◆ **WRITTEN PROBLEM**
Transcribe the passage in the home-made lathe thread below from "Thanks it took" to "lathe ect ................".

◆ **DOCUMENT SEGMENT**
# home made Lathe



## Terry1967 (Jun 1, 2014)




----------



## calcnerd (Dec 7, 2012)

That looks pretty nice. What are the details on it?


----------



## yosemitesamiam (May 11, 2014)

Holy smokes that's really nice! I'd be interested in details and/or plans to build my own! 


Sent from my iPhone using woodworkingtalk.com


----------



## Stevedore (Dec 28, 2011)

Very nice. How is it in operation, pretty solid?

Can you explain, or show more details of the headstock, tailstock, & drive?


----------



## Terry1967 (Jun 1, 2014)

*Details*

Hi to all 
I will try and answer as much as I can lololol.... first off I didnt do any plans for this project , I just built it as I went .... but I will sort out some type of drawings dimensions if you would like to have them ect . The lathe works very well and is very stable It gives me hours of relaxing time turning ect , The head stock is just basic drill press body shaft chuck ect I used a re-ground forstner drill bit for the drive in the drill chuck . This works very well and is very stable too. I will go into my workshop tomorrow and take more detailed pictures of the lathe stripped down so you can all see how its made put together but I will add a few pics here now of what i have ect ....The tail stock has no fine adjustment ect as I just use a nail punch to make my centre holes in what ever I'm turning and slide up the tail stock to the job tighten nut on bed down and she runs fantastic the router chuck I used on Tail stock works great it's bolted right though the wooden tower on tail stock it still has the high speed bearing inside and I can still use the spindle lock button on it on the last picture you can see on the right side the forstner bit I used for the drive .............


----------



## Travico (Dec 25, 2012)

That's a SWEET looking machine there!!


----------



## Terry1967 (Jun 1, 2014)

Pic one is a part of the Tail stock I made ...... and pic two is the old router part I had laying around I cut it down and used the barrel/spindle part for a rotating centre works great ..............


----------



## Terry1967 (Jun 1, 2014)

Travico said:


> That's a SWEET looking machine there!!


Thanks it took me about 9 days to think up and build ect will be adding more pics tomorrow Like I said earlier I will strip it down like I do after every use to clean it so you can see more details on the lathe ect ................

◆ **DATA PROVIDED**

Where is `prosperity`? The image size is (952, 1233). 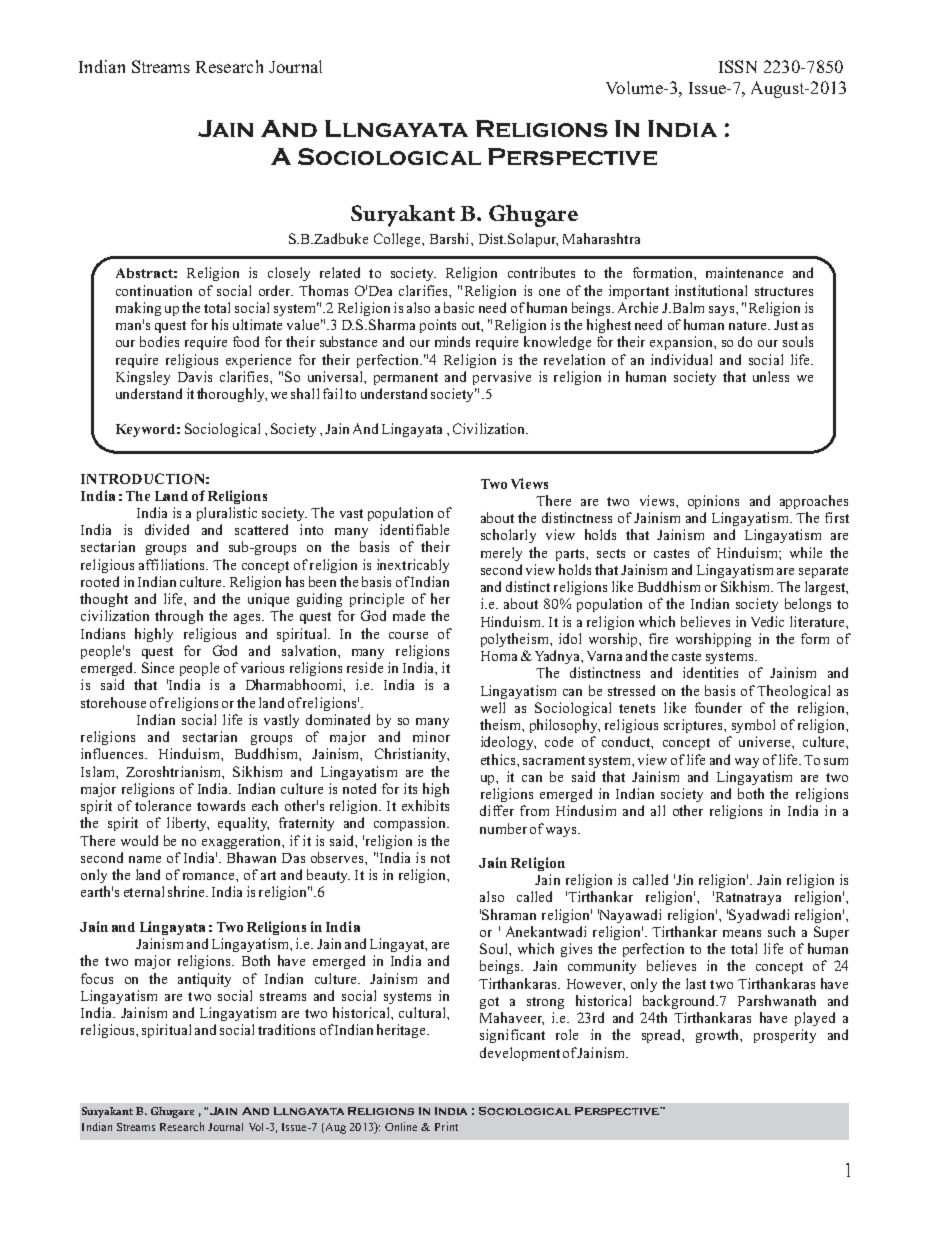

◆ **RESPONSE TO THE TASK**
Thanks it took me about 9 days to think up and build ect will be adding more pics tomorrow Like I said earlier I will strip it down like I do after every use to clean it so you can see more details on the lathe ect ................